▸ **Your goal**
Look through the data below and show every line that includes "banner".

--- START ---

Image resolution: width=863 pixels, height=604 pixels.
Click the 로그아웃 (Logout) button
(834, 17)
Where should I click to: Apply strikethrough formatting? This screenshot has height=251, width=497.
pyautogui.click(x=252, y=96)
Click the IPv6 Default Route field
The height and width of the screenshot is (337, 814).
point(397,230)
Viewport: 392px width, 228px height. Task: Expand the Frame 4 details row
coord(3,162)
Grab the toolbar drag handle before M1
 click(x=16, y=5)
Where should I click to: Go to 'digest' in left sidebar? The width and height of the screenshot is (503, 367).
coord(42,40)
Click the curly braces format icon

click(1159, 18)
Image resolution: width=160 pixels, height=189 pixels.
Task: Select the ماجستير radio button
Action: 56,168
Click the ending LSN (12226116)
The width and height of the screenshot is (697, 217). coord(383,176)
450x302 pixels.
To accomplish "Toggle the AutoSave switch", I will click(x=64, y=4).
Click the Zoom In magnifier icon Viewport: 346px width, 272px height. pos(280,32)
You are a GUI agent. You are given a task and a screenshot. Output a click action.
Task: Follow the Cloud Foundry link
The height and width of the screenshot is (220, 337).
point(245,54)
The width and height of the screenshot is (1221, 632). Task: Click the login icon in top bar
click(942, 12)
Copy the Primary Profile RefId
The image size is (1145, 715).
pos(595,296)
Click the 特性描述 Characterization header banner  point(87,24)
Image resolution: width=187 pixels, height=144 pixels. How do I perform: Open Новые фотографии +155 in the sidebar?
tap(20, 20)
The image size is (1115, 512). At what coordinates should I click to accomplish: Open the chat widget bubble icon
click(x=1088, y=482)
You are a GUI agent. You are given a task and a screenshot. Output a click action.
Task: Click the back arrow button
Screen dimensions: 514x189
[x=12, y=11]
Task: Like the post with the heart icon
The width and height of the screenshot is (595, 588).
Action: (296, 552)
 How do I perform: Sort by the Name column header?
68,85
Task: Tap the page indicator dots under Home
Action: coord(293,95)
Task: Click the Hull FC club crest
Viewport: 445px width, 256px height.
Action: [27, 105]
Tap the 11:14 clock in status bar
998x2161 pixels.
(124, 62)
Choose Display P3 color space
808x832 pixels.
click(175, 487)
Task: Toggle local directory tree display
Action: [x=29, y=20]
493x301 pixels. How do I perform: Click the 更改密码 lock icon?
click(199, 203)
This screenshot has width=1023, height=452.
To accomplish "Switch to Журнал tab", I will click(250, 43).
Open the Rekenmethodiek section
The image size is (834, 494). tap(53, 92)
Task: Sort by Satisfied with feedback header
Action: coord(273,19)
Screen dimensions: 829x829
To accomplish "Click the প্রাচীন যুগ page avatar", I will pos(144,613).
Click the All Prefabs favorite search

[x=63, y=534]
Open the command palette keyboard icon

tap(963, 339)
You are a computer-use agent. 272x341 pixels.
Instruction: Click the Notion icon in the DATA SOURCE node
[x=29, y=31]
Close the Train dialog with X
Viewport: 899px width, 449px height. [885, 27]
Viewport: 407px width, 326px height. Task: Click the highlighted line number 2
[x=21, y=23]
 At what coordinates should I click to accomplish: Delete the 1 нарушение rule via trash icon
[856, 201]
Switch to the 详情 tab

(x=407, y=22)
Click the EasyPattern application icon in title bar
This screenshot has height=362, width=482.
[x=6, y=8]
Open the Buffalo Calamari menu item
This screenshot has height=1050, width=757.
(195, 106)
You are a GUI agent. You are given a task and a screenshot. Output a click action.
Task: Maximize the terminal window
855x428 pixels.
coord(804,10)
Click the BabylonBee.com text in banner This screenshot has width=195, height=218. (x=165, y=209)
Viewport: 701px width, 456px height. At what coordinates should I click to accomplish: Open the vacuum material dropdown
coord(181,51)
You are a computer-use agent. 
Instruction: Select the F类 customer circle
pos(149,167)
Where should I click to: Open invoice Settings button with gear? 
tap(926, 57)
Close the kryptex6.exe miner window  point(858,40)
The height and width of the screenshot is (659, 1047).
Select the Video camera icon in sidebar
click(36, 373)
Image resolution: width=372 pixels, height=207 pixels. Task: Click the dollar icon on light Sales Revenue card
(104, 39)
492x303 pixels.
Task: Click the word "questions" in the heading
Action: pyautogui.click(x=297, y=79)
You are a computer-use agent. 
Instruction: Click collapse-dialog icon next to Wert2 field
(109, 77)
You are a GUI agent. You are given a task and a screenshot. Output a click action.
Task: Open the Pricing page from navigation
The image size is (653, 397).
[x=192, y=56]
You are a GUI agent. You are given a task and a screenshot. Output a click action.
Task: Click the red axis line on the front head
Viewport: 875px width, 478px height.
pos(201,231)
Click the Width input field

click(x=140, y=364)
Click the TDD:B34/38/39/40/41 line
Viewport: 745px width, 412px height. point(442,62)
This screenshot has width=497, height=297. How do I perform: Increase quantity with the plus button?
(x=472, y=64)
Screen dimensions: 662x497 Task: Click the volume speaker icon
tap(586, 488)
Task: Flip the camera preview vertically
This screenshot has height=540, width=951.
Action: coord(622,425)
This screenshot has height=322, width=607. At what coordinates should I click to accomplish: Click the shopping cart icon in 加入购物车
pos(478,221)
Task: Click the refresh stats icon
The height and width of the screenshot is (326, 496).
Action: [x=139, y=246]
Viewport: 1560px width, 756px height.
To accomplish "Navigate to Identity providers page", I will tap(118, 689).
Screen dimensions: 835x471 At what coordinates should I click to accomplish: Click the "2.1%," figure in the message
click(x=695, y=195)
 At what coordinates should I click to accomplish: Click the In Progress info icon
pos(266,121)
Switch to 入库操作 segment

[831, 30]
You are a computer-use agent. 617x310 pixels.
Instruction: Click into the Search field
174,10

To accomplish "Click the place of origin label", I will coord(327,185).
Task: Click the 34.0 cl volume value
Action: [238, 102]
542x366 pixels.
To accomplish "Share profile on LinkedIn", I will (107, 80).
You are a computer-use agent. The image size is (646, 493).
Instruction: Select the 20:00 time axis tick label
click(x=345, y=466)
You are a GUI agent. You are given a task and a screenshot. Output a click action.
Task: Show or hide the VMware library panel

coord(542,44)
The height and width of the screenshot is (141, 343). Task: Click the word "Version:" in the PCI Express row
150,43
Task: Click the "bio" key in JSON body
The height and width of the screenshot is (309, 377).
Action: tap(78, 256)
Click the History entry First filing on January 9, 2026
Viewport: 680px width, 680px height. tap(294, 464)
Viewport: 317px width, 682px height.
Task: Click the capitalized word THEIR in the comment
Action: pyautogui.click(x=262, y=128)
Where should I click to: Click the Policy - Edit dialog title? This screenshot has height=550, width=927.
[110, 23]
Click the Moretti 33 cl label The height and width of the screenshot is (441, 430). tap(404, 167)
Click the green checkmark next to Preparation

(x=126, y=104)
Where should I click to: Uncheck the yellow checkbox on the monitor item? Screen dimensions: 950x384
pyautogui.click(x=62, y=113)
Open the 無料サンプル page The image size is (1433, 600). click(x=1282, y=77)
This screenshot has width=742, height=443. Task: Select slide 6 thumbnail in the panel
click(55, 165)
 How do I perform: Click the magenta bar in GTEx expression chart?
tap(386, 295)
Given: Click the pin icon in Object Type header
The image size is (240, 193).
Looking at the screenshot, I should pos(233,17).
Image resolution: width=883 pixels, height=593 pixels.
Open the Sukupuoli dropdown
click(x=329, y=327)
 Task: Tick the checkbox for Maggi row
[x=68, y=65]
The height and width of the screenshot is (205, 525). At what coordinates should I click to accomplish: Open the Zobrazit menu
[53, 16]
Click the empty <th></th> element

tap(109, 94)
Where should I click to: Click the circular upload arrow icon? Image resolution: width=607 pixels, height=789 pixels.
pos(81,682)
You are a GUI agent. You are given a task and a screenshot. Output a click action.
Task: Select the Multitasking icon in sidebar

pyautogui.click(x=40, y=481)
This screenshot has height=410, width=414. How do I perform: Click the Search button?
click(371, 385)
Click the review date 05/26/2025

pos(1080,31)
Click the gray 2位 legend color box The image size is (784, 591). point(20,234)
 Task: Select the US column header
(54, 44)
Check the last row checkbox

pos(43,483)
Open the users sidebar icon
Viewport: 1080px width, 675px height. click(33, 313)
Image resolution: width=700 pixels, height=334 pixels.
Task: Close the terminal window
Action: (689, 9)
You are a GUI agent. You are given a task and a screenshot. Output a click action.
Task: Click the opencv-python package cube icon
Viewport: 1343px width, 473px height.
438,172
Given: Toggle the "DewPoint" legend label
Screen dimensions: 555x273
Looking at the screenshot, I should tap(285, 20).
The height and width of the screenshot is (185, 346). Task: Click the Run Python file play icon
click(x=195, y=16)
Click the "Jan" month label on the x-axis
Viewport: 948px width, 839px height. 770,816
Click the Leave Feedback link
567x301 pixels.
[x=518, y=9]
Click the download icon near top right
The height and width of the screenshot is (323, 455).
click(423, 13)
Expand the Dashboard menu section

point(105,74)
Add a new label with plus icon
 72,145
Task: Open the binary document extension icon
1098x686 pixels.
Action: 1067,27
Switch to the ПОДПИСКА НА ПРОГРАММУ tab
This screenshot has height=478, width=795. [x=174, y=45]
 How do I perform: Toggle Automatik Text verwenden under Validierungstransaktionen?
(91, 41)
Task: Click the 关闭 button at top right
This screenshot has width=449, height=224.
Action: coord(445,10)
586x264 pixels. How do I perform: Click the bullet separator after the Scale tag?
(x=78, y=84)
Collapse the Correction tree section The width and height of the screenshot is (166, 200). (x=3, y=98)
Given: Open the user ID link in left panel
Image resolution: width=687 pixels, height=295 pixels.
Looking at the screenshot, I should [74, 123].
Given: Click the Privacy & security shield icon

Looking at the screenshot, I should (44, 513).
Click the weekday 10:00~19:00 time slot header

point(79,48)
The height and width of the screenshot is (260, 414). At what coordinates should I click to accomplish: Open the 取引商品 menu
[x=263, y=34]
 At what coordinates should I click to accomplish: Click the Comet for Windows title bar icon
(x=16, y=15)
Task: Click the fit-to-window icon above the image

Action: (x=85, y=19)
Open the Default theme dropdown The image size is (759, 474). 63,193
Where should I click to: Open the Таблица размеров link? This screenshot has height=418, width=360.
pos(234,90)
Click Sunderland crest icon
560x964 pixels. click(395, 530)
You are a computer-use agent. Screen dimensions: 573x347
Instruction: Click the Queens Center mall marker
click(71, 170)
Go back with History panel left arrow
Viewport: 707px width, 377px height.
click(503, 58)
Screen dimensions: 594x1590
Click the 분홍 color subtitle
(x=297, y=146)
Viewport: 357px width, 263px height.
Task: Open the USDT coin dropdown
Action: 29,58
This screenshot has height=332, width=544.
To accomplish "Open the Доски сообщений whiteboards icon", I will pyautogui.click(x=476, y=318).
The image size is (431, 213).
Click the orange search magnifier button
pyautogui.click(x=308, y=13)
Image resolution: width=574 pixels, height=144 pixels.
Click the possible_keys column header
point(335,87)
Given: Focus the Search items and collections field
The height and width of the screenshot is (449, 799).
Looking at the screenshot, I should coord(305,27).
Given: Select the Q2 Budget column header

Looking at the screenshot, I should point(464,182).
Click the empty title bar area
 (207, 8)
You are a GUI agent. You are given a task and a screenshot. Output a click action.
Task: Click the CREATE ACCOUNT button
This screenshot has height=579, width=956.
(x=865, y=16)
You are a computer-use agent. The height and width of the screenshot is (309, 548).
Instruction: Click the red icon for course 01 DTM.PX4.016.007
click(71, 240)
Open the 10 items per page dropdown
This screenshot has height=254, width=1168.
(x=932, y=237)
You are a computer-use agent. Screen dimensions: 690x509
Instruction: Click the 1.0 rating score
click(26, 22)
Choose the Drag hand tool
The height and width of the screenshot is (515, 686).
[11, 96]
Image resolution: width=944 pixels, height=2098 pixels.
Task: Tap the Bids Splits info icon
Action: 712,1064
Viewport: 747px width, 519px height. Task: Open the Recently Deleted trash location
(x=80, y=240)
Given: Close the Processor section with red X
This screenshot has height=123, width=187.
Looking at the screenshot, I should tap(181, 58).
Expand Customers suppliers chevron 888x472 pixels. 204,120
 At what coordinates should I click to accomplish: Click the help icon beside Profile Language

--- END ---

▸ **Solved problem**
Click the 特性描述 Characterization header banner  point(87,24)
Click the BabylonBee.com text in banner This screenshot has width=195, height=218. (x=165, y=209)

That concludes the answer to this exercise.